July 14 (Bloomberg) -- Oil in New York fell, reaching a record discount to Brent crude, after Federal Reserve Chairman Ben S. Bernanke said the Fed isn’t planning more bond-buying to stimulate economic growth.

Futures dropped 2.4 percent after Bernanke told Congress that the central bank would be cautious about initiating a third round of quantitative easing because of higher inflation this year. Oil climbed as much as 0.8 percent earlier when the Labor Department said applications for unemployment benefits decreased 22,000 to 405,000 last week.

“The Bernanke comments took away some of the speculation that the Fed was about to commence with a third round of quantitative easing,” said Phil Flynn, vice president of research at PFGBest in Chicago. “The comment had an immediate impact on both oil and the dollar.”

Crude oil for August delivery declined $2.36 to settle at $95.69 a barrel on the New York Mercantile Exchange. The contract dropped as much as $3.52. Oil has risen 23 percent in the past year.

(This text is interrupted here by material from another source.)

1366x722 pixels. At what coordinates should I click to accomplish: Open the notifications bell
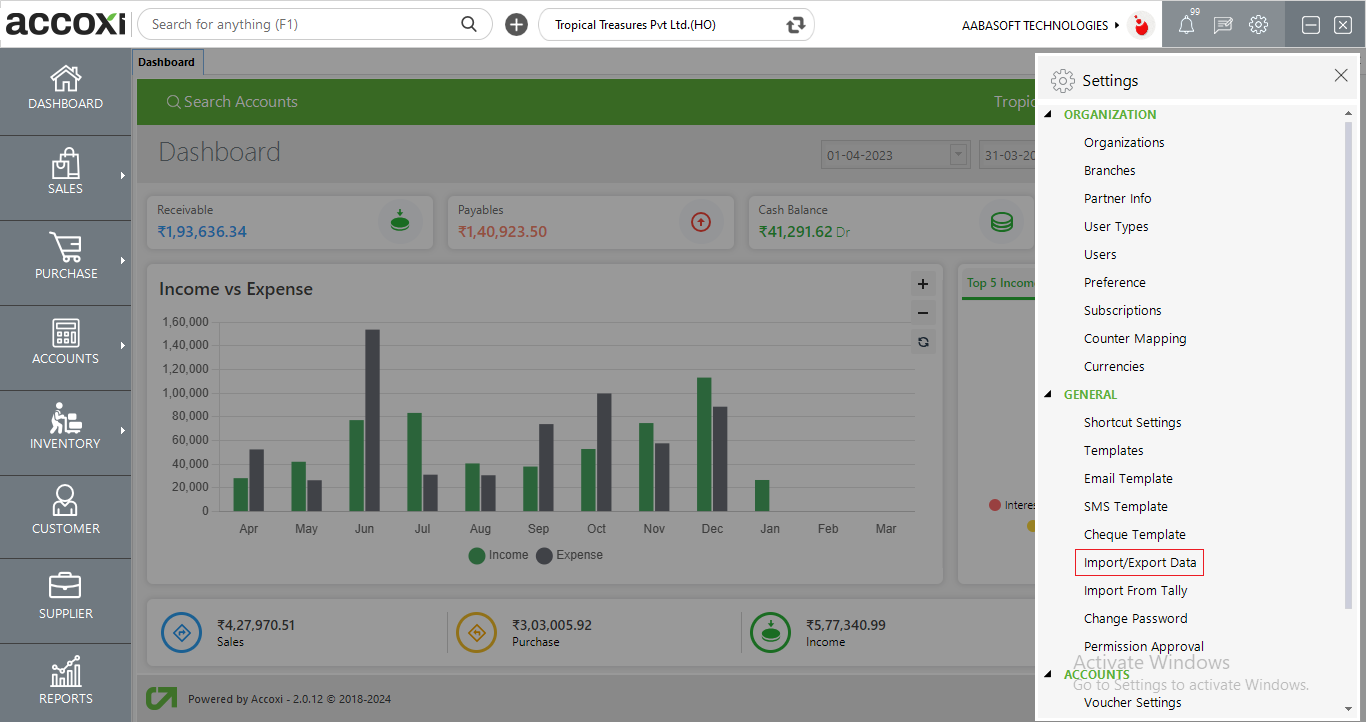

Crude’s discount to Brent widened to $22.63 a barrel, exceeding the previous record of $22.29 set June 15. Brent for August settlement fell 46 cents, or 0.4 percent, to expire at $118.32 a barrel on the London-based ICE Futures Europe exchange. The more actively traded September futures declined $1.59, or 1.3 percent, to settle at $116.26.

“We’re not prepared at this point to take further action,” Bernanke said today, in response to a question from Senate Banking Committee Chairman Tim Johnson, a Democrat from South Dakota.

Mixed Signals

Bernanke signaled yesterday that the Fed has more tools for monetary easing. He said the central bank could keep interest rates at a record low and hold its balance sheet at $2.87 trillion for a longer period. It may also buy more bonds, increase the average maturity of its securities holdings or cut the interest rate it pays banks on their reserves, he said.

“People are reassessing what is going to happen with quantitative easing,” said Peter Beutel, president of Cameron Hanover Inc., a trading advisory company in New Canaan, Connecticut. “It seems Bernanke has put conditions on any additional easing, which make it unlikely in the short term.”

The Standard & Poor’s 500 Index dropped 0.5 percent to 1,308.87 and the Dow Jones Industrial Average fell 0.4 percent to 12,437.12 at 4:04 p.m. in New York.

Moody’s Review

Moody’s put the U.S. on review for the first time since 1996 as concern grew that political gridlock will lead to default. The American government has held an Aaa rating with Moody’s since 1917.

President Barack Obama may summon congressional leaders to a Camp David summit this weekend after the latest round of White House negotiations on the deficit deal ended on a tense note. Obama “got very agitated” and left the room after House Majority Leader Eric Cantor suggested a vote on a smaller deal, Cantor said in an interview.

“The market is hanging onto every word Bernanke says,” said Bill O’Grady, chief market strategist at Confluence Investment Management in St. Louis. “The budget impasse is looking more and more like a train wreck. It looks like this will go right down to the wire.”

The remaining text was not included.